ParameterDescription
contentData URI string: data:image/png;base64,iVBOR…
nameOptional filename. Auto-generates SHA256 hash if empty.
extForce a file extension, e.g. "jpg". Inferred from the data URI if omitted.
categorySubdirectory under attachments/, e.g. "avatars".
@Server.expose
def api_upload_avatar(self, image=""):
    uid = self.getUser()
    # `image` is the data URI from a FileReader on the frontend
    path = self.saveFile(image, category="avatars")
    self.db.edit("users", uid, "avatar", path)
    self.response.type = "json"
    return json.dumps({"path": f"/static/attachments/{path}"})
Tip Filenames are sanitised automatically — /, \ and .. are stripped. A ValueError is raised if the sanitised name would be empty.

Mailing

Available on Server (not BaseServer). Configure SMTP credentials in server.ini [MAILING]. Emails are signed with DKIM using the private key at mailing/dkim.txt.
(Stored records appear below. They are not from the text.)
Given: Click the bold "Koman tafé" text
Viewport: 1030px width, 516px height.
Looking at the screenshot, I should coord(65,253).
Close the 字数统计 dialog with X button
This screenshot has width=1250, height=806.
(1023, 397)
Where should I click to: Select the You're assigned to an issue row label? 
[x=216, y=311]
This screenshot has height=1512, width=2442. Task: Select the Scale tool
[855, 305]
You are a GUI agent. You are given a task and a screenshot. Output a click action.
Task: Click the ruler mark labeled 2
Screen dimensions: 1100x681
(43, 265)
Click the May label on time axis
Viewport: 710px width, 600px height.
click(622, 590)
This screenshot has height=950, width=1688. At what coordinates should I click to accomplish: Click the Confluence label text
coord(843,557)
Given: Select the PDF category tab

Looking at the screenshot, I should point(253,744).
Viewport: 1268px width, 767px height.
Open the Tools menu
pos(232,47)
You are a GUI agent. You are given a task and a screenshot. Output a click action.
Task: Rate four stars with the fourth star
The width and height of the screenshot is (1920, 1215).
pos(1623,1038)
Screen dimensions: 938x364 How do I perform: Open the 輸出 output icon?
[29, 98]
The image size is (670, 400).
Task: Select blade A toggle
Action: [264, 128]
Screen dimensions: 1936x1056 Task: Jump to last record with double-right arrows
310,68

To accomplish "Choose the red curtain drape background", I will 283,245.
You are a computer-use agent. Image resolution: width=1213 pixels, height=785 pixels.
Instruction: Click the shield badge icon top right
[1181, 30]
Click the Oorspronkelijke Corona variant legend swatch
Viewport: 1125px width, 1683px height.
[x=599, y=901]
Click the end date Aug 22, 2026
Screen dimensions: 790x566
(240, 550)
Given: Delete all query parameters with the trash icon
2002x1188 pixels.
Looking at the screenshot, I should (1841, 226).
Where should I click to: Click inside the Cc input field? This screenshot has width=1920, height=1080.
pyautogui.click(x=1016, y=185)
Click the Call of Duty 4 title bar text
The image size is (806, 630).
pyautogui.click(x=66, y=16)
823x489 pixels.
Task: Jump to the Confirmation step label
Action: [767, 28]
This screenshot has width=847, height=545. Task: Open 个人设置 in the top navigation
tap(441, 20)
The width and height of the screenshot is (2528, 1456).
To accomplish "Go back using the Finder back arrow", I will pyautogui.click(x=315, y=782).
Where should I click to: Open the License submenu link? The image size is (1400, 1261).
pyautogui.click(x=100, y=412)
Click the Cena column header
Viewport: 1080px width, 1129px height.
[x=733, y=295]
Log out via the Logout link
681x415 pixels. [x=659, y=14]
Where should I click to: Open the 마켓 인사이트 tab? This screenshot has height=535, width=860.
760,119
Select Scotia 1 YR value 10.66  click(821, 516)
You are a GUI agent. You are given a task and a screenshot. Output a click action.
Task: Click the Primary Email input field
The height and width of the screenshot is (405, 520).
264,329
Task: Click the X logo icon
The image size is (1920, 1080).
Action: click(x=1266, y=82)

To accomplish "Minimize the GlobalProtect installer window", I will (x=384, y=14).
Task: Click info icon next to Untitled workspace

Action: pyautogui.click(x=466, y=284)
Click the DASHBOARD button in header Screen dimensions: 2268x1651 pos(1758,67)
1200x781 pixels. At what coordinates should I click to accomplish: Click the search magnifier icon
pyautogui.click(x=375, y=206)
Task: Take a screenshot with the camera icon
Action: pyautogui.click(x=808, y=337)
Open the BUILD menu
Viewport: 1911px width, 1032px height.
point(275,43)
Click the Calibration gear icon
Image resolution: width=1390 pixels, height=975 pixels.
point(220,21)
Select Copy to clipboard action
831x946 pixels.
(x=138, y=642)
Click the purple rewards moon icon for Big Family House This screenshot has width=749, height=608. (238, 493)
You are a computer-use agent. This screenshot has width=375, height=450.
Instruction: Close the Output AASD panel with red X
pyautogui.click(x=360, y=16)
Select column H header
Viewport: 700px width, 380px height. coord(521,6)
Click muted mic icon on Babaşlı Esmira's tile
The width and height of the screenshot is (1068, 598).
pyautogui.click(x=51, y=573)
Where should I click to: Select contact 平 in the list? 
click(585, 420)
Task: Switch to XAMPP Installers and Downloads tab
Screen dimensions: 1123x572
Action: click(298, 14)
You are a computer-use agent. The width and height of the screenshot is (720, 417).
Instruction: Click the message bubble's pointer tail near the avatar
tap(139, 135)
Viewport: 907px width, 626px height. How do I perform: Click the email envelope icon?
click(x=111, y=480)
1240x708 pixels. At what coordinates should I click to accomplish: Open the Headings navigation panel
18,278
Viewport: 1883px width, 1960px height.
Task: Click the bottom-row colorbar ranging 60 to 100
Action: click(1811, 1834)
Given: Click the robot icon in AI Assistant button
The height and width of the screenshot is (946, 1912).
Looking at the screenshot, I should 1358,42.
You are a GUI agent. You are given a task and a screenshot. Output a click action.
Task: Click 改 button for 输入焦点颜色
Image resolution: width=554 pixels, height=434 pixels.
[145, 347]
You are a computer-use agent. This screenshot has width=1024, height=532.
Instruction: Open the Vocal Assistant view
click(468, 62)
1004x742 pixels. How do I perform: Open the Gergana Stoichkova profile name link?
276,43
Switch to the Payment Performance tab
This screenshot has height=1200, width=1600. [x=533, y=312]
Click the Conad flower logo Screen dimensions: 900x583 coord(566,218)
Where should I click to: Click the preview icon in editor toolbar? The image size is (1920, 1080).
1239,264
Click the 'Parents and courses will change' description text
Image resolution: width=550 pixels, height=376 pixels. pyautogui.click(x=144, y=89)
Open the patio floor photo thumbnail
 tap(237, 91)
Tip When DEBUG = true the mailing service is not initialised — OTP codes and reset links are printed to the console instead. Set DEBUG = false to send real emails.
[MAILING]
MAILING_HOST     = smtp.example.com
MAILING_PORT     = 587
NOREPLY_PASSWORD = s3cr3t
self.sendTemplate(template, target, subject, text, values)
Send an HTML email. template is a filename in mailing/. The template is a plain HTML file — values is a tuple or list passed to Python's str.format(), so use {} or {0} placeholders.
self.sendConfirmation(target, OTP)
Send the email verification email using mailVerif.html. Called internally by UniAuth.
self.sendOrgInvite(target, company)
Send an organisation invitation using mailInvite.html.
@Server.expose
def api_contact(self, email="", message=""):
    self.sendTemplate(
        template = "mailContact.html",
        target   = "support@myapp.com",
        subject  = "New contact message",
        text     = message,        # plain-text fallback
        values   = (email, message)
    )
    self.response.type = "json"
    return json.dumps({"ok": True})

Example mailing/mailContact.html:

<p>From: <strong>{0}</strong></p>
<p>{1}</p>

WebSockets

Enable WebSockets by setting features = {"websockets": True} and adding a [NOTIFICATION] section to server.ini.

[NOTIFICATION]
PORT      = 9877
URL       = wss://myapp.com/ws
DEBUG_URL = ws://localhost:9877
import json
from vesta import Server

class App(Server):
    features = {"websockets": True}

    # Vesta auto-exposes /config — returns the WS URL as a JS module
    # Vesta auto-exposes /authWS  — authenticates a connection by connectionId

    async def handle_message(self, websocket):
        """Override this to process incoming WS messages."""
        async for raw in websocket:
            data = json.loads(raw)
            match data.get("type"):
                case "ping":
                    await websocket.send(json.dumps({"type": "pong"}))
                case "broadcast":
                    uid = self.getWsUser(websocket)
                    await self.sendNotificationAsync(uid, data["content"])
await self.sendNotificationAsync(account, content, exclude=None)
Send a message to all active WebSocket connections for a given user ID. Pass a connection ID to exclude to skip the sender.
Note The frontend connects via initWebSockets() from static/framework/websockets.mjs. The URL is fetched from the /config endpoint automatically.

Configuration reference

[server]
IP              = 0.0.0.0       # bind address (127.0.0.1 for local only)
PORT            = 9876          # HTTP port
DEBUG           = false         # true → verbose errors, reload-friendly
DEFAULT_ENDPOINT = /dashboard  # where to redirect after login
SERVICE_NAME    = myapp         # used by vesta service setup

[security]
SECRET_KEY = change-me-in-production   # signs JWT tokens

[DB]
DB_USER     = app_user
DB_PASSWORD = secret
DB_HOST     = localhost
DB_PORT     = 5432
DB_NAME     = app_db

[UNIAUTH]
DB_NAME = uniauth
DB_HOST = localhost
DB_PORT = 5432

[MAILING]
MAILING_HOST     = smtp.example.com
MAILING_PORT     = 587
NOREPLY_PASSWORD = smtp-password

[NOTIFICATION]
PORT      = 9877
URL       = wss://myapp.com/ws
DEBUG_URL = ws://localhost:9877
Warning Never commit server.ini to version control — it contains database credentials and the JWT secret key. Add it to .gitignore.